[The problem] Rewrite the rows starting at the line containing "Task: Click GER D1 league cell for 04/04/26" and ending at the last line of the rows, keeping the requests as they are. Scale every coordinate in the answers by 0.55, rounding to whole numbers with halves rounded up.
# Start of Records provided
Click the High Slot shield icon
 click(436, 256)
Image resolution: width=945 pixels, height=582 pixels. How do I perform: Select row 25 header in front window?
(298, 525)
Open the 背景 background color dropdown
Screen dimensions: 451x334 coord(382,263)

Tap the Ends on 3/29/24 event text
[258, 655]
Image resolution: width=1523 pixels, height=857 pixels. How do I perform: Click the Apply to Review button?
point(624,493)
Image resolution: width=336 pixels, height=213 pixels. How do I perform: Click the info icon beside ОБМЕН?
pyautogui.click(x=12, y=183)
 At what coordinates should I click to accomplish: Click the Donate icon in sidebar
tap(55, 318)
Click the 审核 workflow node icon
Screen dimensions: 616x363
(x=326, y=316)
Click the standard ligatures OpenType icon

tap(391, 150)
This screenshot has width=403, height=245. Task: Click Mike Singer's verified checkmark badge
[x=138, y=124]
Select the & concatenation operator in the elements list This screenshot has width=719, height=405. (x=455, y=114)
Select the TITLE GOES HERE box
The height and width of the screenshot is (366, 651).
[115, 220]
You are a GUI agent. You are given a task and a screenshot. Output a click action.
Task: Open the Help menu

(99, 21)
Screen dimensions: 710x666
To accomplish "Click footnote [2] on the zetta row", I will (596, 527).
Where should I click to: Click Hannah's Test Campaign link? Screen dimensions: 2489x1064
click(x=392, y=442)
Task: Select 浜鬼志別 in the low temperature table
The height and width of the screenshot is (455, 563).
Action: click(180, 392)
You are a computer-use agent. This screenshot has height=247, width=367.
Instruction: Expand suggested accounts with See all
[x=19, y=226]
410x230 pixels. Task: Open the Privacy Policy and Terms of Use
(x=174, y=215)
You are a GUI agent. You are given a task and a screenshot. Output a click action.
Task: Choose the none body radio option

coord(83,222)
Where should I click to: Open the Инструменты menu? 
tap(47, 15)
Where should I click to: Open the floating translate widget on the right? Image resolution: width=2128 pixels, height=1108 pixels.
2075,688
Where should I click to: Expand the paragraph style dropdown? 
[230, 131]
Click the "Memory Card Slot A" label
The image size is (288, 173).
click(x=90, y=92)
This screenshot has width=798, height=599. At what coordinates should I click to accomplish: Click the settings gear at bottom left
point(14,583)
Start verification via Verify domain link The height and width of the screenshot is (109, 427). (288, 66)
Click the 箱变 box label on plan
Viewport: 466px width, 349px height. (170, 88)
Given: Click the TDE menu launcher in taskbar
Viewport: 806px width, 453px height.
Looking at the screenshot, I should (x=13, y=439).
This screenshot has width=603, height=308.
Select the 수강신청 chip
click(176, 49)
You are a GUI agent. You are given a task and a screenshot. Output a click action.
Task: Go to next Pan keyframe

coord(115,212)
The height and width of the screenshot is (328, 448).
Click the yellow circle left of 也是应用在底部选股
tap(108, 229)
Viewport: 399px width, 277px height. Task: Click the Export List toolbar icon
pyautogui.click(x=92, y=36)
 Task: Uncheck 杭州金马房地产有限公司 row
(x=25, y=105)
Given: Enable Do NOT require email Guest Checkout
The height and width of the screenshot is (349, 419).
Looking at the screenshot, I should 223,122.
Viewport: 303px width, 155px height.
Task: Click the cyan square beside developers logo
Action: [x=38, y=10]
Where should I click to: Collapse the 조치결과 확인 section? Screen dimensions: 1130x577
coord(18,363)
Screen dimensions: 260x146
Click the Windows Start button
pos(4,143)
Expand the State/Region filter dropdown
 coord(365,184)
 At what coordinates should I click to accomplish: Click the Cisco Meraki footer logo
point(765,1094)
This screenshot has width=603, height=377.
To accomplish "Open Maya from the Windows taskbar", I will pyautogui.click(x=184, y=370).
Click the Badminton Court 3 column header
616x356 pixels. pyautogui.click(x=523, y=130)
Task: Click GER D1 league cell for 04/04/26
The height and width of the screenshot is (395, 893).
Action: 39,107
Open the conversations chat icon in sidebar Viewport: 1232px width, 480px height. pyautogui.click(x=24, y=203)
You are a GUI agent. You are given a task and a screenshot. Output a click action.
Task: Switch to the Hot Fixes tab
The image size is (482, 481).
# End of Records provided
[Response]
Task: Click GER D1 league cell for 04/04/26
The height and width of the screenshot is (395, 893).
Action: 21,59
Open the conversations chat icon in sidebar Viewport: 1232px width, 480px height. pyautogui.click(x=13, y=112)
You are a GUI agent. You are given a task and a screenshot. Output a click action.
Task: Switch to the Hot Fixes tab
The image size is (482, 481).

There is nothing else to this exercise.